If you are completely new to Pandas and are just thinking of DataFrames as a wrapper for nested Python lists, then your first instinct may be to iterate through rows one at a time, such as by using df.iterrows().

%%timeit# `iterrows` is a generator that yields indices and rows
dists = []
for i, r in large_copy.iterrows():
dists.append(haversine(r["lat1"], r["lon1"], r["lat2"], r["lon2"]))
large_copy["spherical_dist"] = dists> 736 ms ± 29.4 ms per loop (mean ± std. dev. of 7 runs, 1 loop each)

740 ms per loop is 3/4 of a second and can really add up. 100,000 rows will end up taking you 20 hours.

There’s a somewhat optimized way with the df.apply() method, which works on both DataFrame and Series objects. You define a custom function and send it through, and it will try to infer faster ways of processing the DataFrame columns faster in some cases.

large_copy["spherical_dist"] = large_copy.apply(
lambda r: haversine(r["lat1"], r["lon1"], r["lat2"], r["lon2"]), axis=1
)
> 387 ms ± 31.1 ms per loop (mean ± std. dev. of 7 runs, 1 loop each)

This is an improvement, but it’s not amazing. What you need to do is use vectorization, which to put in absolutely simplistic terms, is to feed into a Numpy-compatible function a whole Series of values that would normally take one value at a time so that the C code is free to divide up the vector internally and do parallel processing. Numpy functions can usually take a single value, a vector, or a matrix. If the internal processing can act on both a single value or a vector of values at every step, you can use vectorization out of the box.

%timeit large_copy["spherical_dist"] = haversine(
large_copy["lat1"],
large_copy["lon1"],
large_copy["lat2"],
large_copy["lon2"]
)
> 2.17 ms ± 188 µs per loop (mean ± std. dev. of 7 runs, 1000 loops each)

That’s about a 100X speedup — 20 hours has shrunk down to about 4 minutes. Note that I haven’t changed the original function in any way. If you go look at the code, you can trace for yourself how the values can be both single values or a Series.

Some rules of thumb for iterating

Like with indexing, Pandas is flexible about how you want to go through the values of each row. The following are some rules of thumb:

  • If you want to apply the same transformation to each value of of a column, you should use vectorization.
  • If you need conditional vectorization, use boolean indexing.
  • Also works on strings! i.e. Series.str.replace("remove_word", "")

- Task details
In the pandas excerpt, what does it say to use when you need conditional vectorization?

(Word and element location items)
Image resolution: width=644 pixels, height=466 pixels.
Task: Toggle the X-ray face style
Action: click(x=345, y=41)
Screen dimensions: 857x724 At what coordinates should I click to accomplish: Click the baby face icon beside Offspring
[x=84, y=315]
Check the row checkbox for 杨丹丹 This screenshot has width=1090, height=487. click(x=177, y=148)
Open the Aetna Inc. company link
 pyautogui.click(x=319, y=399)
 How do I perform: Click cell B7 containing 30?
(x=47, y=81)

==

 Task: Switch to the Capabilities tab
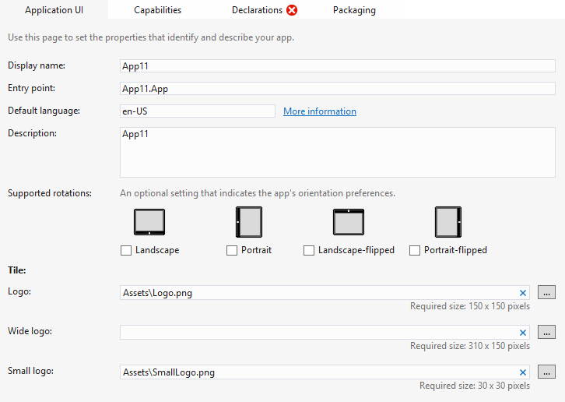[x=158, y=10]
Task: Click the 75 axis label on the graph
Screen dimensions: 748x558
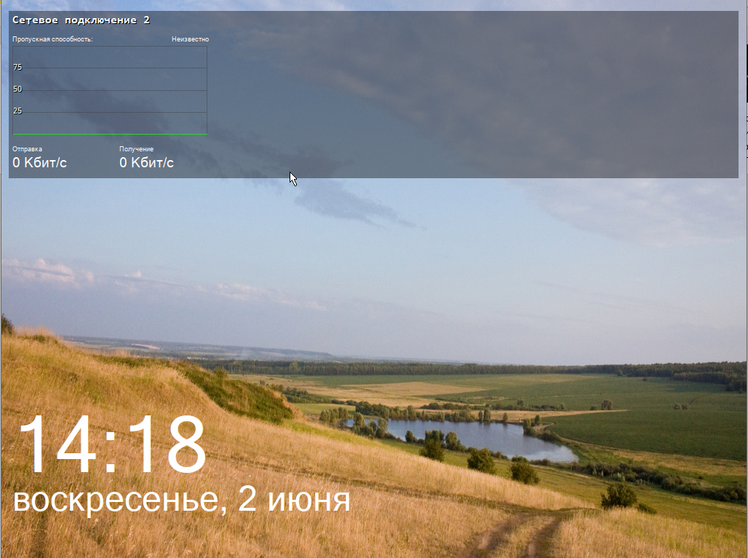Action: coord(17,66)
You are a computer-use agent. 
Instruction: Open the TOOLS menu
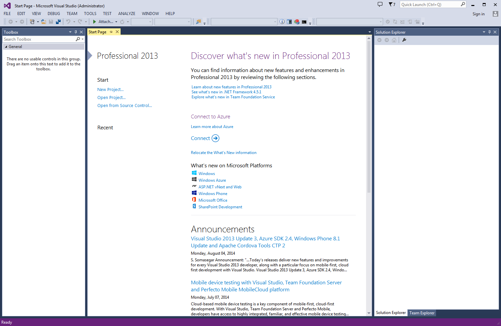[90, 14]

...

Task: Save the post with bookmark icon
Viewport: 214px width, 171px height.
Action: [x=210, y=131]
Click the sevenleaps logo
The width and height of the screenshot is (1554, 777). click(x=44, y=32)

- Result of the task
Boolean indexing.